■ DIRECTIONS FOR THIS TASK
Could you output exactly the lines from the one containing "How do I perform: Select" through the end of the records below, and nothing more?

Source data

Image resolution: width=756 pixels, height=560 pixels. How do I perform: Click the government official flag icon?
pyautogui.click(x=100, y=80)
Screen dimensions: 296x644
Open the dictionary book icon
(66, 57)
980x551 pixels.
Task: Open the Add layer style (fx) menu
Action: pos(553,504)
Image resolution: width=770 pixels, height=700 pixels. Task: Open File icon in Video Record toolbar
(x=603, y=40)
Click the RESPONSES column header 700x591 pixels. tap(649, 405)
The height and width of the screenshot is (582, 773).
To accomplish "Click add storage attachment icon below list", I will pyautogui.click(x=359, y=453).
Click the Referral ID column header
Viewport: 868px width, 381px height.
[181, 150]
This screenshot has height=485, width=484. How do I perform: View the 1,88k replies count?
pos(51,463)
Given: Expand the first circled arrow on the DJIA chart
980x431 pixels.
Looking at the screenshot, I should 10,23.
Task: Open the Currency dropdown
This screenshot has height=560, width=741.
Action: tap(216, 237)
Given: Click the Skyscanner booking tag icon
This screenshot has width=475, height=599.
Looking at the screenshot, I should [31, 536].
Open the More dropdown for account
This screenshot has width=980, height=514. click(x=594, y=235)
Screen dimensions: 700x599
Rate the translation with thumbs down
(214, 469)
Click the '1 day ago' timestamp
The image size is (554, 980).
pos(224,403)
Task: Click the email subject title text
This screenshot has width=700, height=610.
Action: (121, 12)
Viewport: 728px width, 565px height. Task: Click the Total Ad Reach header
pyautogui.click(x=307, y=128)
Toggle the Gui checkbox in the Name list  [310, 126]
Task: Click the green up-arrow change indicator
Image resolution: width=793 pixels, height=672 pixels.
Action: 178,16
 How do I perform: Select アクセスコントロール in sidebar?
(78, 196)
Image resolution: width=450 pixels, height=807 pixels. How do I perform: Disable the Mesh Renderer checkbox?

■ OUTPUT OF THE TASK
 How do I perform: Select アクセスコントロール in sidebar?
(78, 196)
Image resolution: width=450 pixels, height=807 pixels. How do I perform: Disable the Mesh Renderer checkbox?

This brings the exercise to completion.